3.16. Matching One or More Exceptions with try/catch

Problem

You want to catch one or more exceptions in a try/catch block.

Solution

The Scala try/catch/finally syntax is similar to Java, but it uses the match expression approach in the catch block:

val s = "Foo"
try {
  val i = s.toInt
} catch {
  case e: Exception => e.printStackTrace
}

When you need to catch and handle multiple exceptions, just add the exception types as different case statements:

try {
  openAndReadAFile(filename)
} catch {
  case e: FileNotFoundException => println("Couldn't find that file.")
  case e: IOException => println("Had an IOException trying to read that file")
}

Discussion

As shown, the Scala match expression syntax is used to match different possible exceptions.
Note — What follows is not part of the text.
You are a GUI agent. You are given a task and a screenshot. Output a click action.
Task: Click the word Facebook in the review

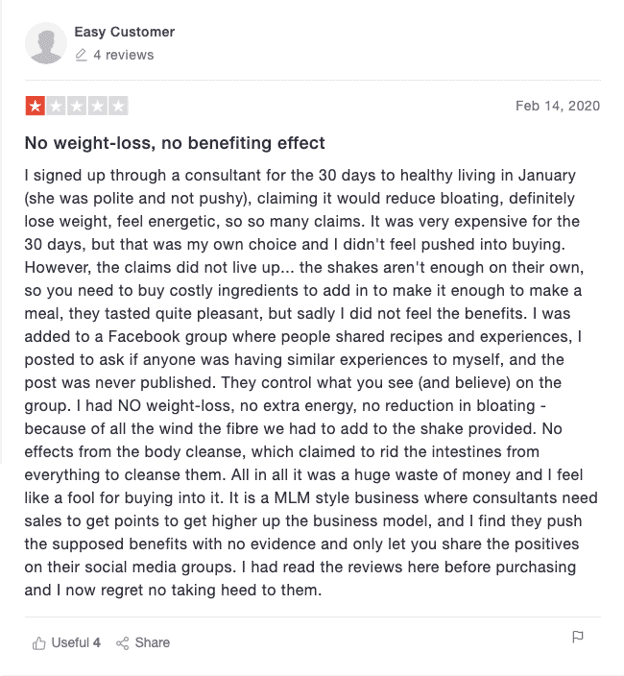(144, 337)
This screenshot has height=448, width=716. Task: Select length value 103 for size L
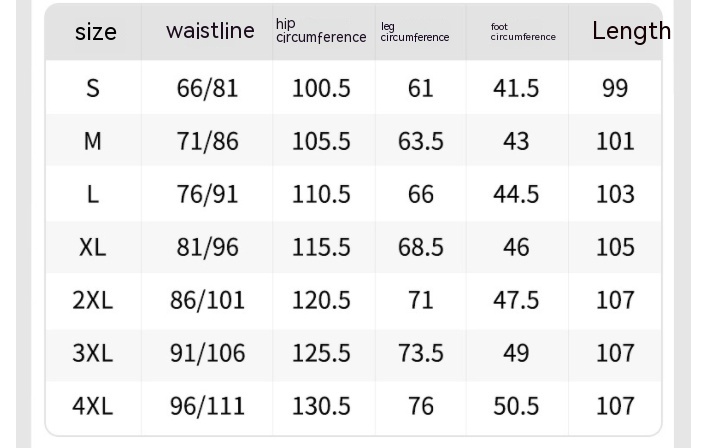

If you’re not concerned about which specific exceptions might be thrown, and want to catch them all and do something with them (such as log them), use this syntax:

try {
  openAndReadAFile("foo")
} catch {
  case t: Throwable => t.printStackTrace()
}

You can also catch them all and ignore them like this:

try {
  val i = s.toInt
} catch {
  case _: Throwable => println("exception ignored")
}

As with Java, you can throw an exception from a catch clause, but because Scala doesn’t have checked exceptions, you don’t need to specify that a method throws the exception. This is demonstrated in the following example, where the method isn’t annotated in any way:

// nothing required here
def toInt(s: String): Option[Int] =
  try {
    Some(s.toInt)
  } catch {
    case e: Exception => throw ...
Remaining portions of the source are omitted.